The guiding principle for many businesses and organizations when it comes to effective cybersecurity often seems to be some combination of "put head in sand" and "hope for the best." How else to explain the never-ending steady trickle of successful attacks? Hacking has become so commonplace in 2019, that many breaches aren't even considered "headline news" anymore.
DoorDash, a delivery service that picks up food at restaurants and whisks it to diners' doorsteps, coughed up personal data connected to 4.9 million users in a hack announced just hours ago. Will it be forgotten just hours from now? Maybe not if you're a DoorDash patron. Then again, how many people deleted their e-mail accounts and abandoned Yahoo! in 2016?
Hackers, of course, are constantly working to crack security measures deployed against them. And the problem is compounded by pressure on businesses and organizations to be internet accessible and increasingly permit clients and customers to carry out all levels of transactions online. Is it more important to complete cybersecurity due diligence, or to get your product to the internet?
In the aftermath of a breach, the affected party often attempts to play down the seriousness of what has occurred. DoorDash, for example, assured customers that "full credit card information such as full payment card numbers or a CVV was not accessed. The information accessed is not sufficient to make fraudulent charges on your payment card."
Except that partial data from hacks is often sold to different criminals who can use it for other purposes, or sometimes even match it against other data to get a little closer to some form of actionable information. The overall situation is perhaps not going from bad to worse as fast as the occasional hue and cry would lead one to believe, but it's also not getting better.
We rely on government regulation to protect consumers in many other regards. Maybe it's time for government regulators to set uniform standards for cybersecurity, or at least create incentives for businesses and organizations to more actively protect their clients. As part of our recent Security Certification Survey, we as certified cybersecurity professionals what they think.

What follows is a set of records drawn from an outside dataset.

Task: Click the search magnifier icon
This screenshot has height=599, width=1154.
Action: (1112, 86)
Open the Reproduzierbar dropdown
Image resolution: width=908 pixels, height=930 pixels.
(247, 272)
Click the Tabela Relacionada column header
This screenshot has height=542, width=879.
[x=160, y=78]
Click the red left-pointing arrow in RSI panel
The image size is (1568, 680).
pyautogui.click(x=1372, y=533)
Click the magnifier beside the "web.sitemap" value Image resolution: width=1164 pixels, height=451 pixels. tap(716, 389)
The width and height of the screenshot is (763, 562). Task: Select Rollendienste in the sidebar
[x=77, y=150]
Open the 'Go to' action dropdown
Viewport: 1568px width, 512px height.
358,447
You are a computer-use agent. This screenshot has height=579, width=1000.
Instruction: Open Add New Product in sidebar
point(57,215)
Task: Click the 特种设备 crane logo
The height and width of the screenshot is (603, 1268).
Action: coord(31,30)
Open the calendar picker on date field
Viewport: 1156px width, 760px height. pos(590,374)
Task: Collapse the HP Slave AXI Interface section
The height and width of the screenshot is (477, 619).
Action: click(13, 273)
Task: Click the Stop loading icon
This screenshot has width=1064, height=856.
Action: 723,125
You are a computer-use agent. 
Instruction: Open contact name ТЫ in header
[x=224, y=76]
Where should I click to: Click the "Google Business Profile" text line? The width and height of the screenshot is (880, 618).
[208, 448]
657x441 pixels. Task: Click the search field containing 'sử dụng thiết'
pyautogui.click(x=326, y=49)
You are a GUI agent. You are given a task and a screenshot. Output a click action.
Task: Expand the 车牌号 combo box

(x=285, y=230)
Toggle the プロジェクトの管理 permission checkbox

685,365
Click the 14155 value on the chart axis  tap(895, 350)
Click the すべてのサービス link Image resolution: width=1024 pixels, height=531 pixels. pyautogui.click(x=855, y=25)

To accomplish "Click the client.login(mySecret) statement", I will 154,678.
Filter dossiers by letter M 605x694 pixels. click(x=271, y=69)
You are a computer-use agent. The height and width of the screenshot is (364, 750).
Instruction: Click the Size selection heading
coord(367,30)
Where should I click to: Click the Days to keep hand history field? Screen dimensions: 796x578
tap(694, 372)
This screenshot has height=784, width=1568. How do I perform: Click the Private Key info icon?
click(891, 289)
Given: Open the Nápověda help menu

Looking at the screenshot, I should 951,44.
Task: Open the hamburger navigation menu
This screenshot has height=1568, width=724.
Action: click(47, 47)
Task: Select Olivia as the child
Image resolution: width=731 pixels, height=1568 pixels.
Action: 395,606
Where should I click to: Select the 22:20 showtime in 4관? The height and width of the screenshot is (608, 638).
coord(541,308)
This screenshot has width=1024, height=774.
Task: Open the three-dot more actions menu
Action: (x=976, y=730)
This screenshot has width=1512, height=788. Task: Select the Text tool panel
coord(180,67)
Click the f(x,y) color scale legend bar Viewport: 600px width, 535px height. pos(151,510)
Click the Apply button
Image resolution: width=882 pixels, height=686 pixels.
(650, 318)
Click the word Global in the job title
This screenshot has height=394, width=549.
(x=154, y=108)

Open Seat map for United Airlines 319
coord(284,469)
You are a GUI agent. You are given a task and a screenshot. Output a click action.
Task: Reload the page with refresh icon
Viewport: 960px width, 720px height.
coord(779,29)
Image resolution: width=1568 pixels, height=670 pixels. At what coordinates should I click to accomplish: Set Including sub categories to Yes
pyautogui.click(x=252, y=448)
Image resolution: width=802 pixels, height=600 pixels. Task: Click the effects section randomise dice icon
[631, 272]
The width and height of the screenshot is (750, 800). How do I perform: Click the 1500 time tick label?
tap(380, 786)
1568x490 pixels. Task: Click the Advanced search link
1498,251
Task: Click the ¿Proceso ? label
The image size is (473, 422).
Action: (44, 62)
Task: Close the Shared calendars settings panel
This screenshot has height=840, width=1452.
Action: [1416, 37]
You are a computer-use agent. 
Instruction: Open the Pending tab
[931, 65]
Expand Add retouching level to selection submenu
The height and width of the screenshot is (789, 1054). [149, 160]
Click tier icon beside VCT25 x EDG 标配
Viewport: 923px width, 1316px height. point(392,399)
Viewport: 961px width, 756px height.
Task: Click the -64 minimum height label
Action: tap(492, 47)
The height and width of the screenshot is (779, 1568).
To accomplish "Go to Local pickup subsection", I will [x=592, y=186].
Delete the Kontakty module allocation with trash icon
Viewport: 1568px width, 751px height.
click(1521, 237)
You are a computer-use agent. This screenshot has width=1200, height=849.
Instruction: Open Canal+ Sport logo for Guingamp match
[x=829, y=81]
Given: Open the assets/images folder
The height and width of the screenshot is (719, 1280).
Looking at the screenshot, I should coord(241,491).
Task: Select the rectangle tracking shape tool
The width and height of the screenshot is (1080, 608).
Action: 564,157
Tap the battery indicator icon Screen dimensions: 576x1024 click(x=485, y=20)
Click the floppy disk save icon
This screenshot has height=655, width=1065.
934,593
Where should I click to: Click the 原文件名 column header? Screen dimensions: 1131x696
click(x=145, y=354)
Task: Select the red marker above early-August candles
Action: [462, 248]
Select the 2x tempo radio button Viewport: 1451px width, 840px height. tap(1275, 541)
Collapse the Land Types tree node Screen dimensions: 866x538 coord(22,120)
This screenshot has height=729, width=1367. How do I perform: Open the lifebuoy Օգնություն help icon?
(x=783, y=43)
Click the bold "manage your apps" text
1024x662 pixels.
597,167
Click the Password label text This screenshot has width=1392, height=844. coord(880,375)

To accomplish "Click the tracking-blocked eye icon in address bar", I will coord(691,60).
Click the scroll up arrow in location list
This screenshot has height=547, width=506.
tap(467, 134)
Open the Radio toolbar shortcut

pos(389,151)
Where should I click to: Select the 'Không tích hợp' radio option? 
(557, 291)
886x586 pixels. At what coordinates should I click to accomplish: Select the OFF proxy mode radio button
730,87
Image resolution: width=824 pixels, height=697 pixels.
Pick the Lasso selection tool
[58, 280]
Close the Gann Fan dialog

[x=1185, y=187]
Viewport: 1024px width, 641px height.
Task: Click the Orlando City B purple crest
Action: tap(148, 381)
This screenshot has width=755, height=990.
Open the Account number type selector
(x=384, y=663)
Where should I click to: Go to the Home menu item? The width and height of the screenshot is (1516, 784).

Here's how certified information security professionals responded when asked to rate the level of their agreement with the following statements:
Statement 1: Government should aggressively promote stronger security controls for businesses and private organizations.
Strongly Agree: 30.9 percent
Agree: 43.8 percent
Neither Agree nor Disagree: 17.3 percent
Disagree: 5.5 percent
Strongly Disagree: 2.6 percent
Statement 2: Government should mandate stronger security controls for businesses and private organizations.
Strongly Agree: 18.8 percent
Agree: 34.6 percent
Neither Agree nor Disagree: 27.9 percent
Disagree: 14 percent
Strongly Disagree: 4.8 percent
There's a strong indication that a) the problem is real, and b) some level of government intervention could potentially be effective in making things better. Almost 75 percent of those surveyed either agree (43.8 percent) or strongly agree (30.9 percent) that government should strongly advocate for more effective security controls.
And while other questions from the survey have already demonstrated that there's a reluctance to embrace direct government intervention, more than half of survey respondent are on board with the idea of regulation to improve cybersecurity. A considerable 53 percent either agree (34.6 percent) or strongly agree (18.8 percent) that cybersecurity mandates are needed.